##### ENTRIES SHOWN #####

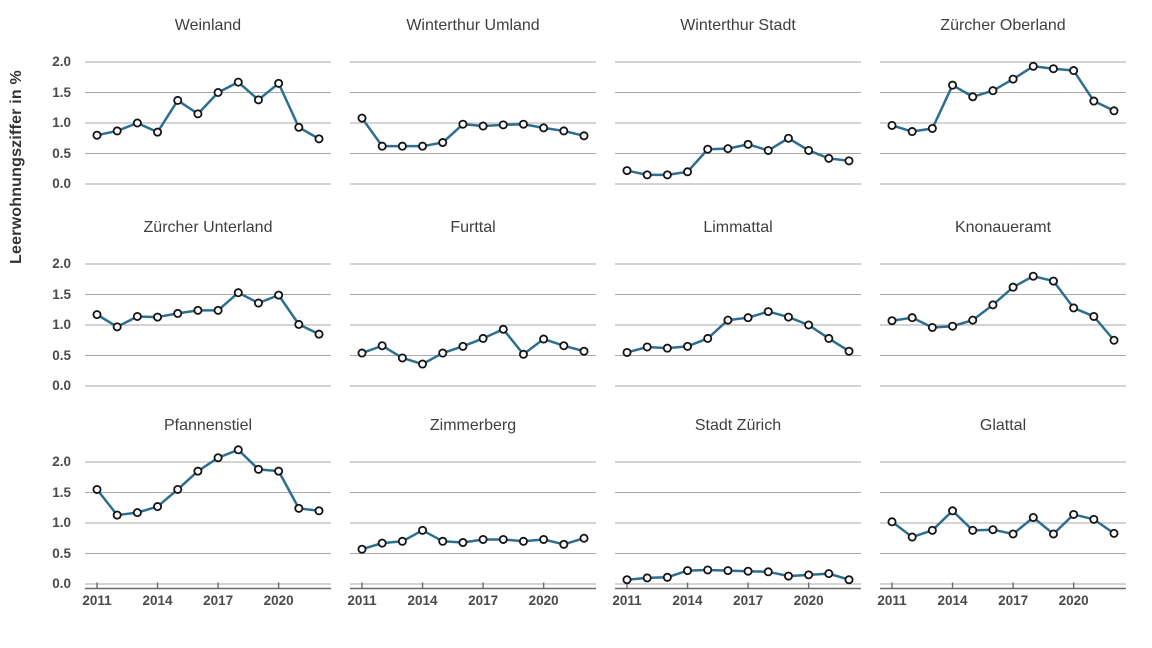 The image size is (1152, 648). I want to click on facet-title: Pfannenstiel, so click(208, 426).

#####
##### ENTRIES SHOWN #####

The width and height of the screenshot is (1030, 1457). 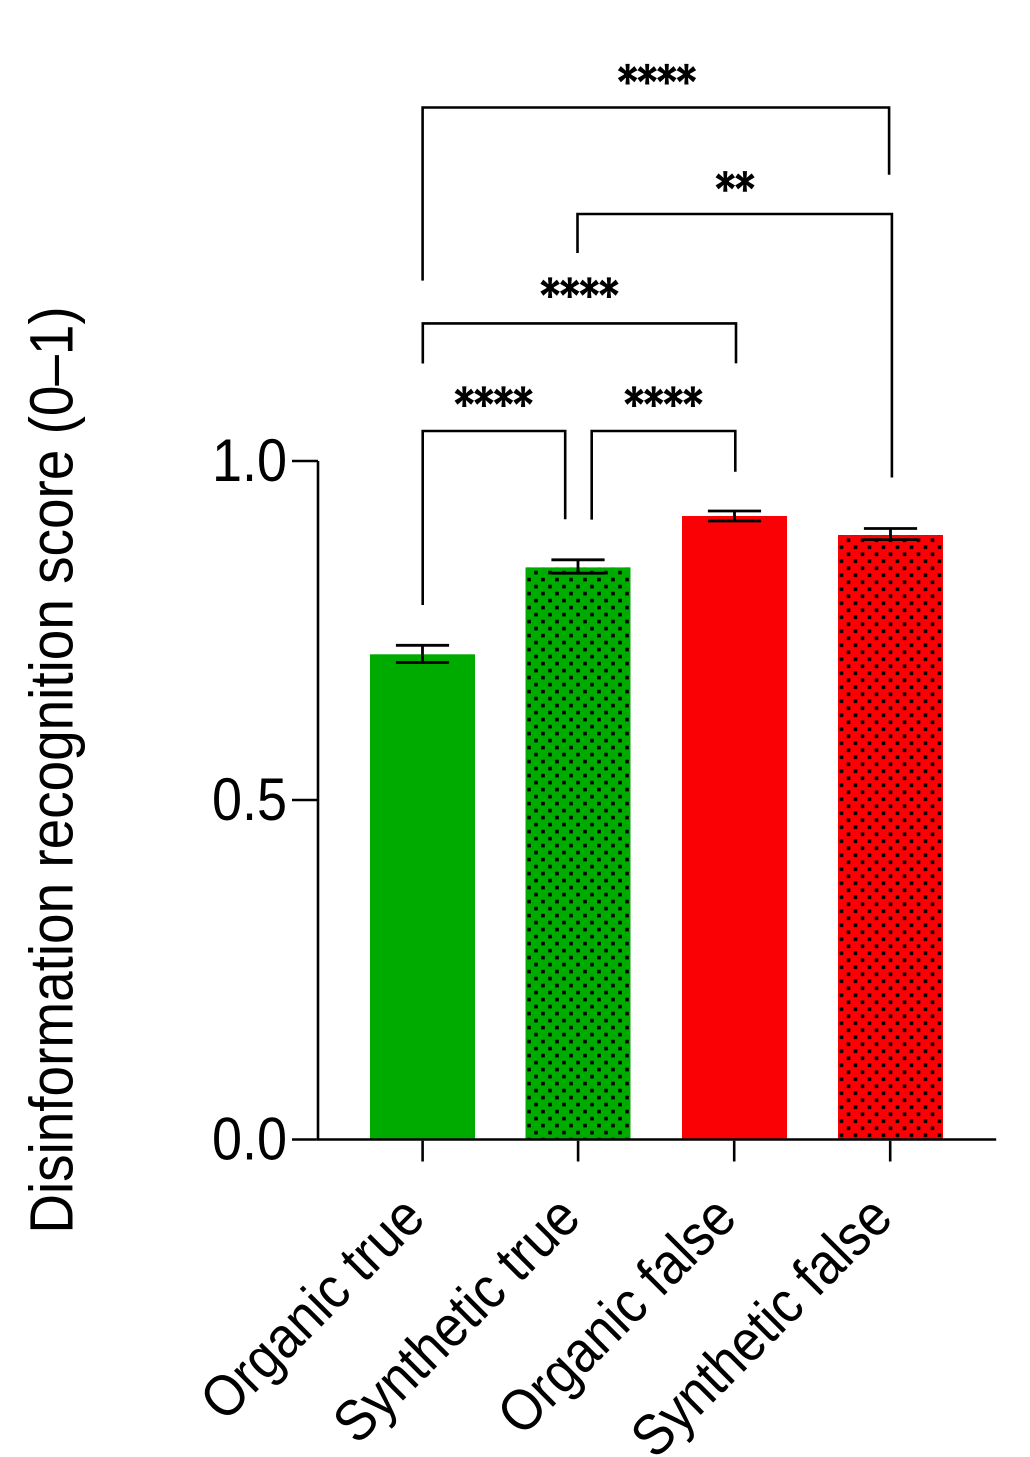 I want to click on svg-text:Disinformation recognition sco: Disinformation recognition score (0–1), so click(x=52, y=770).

#####
##### ENTRIES SHOWN #####

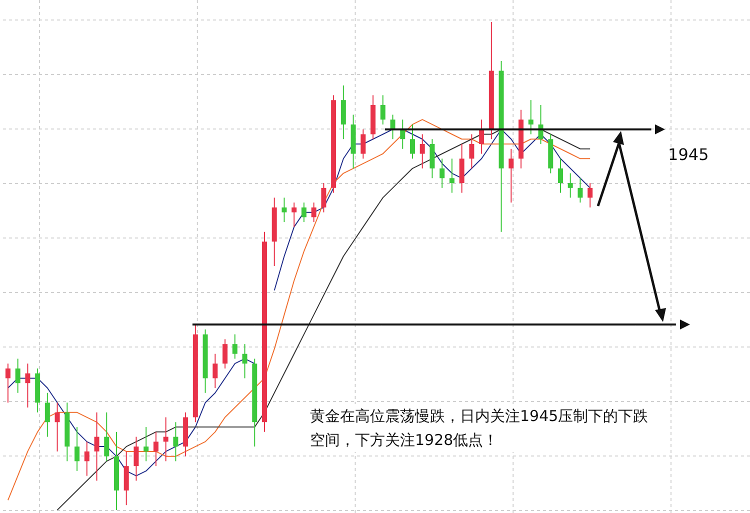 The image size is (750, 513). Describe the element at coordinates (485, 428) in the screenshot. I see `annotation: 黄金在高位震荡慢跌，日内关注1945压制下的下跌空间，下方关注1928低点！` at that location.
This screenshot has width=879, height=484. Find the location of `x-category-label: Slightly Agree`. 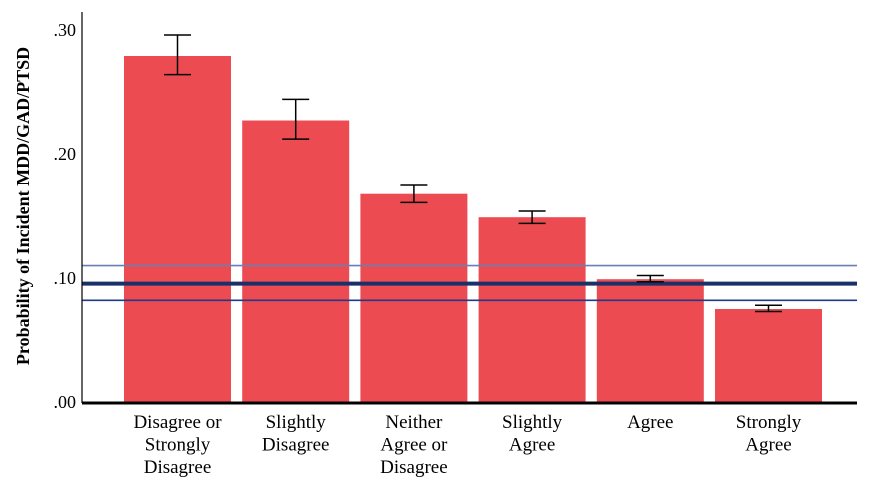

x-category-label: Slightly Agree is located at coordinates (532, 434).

#####

TASK OBJECTIVE - Reproduce the listing word for word between the line containing "This screenshot has" and the line containing "x-category-label: Slightly Agree is", inclusive, omitting the pictures.

ANSWER BOX -
This screenshot has width=879, height=484. Find the location of `x-category-label: Slightly Agree`. 

x-category-label: Slightly Agree is located at coordinates (532, 434).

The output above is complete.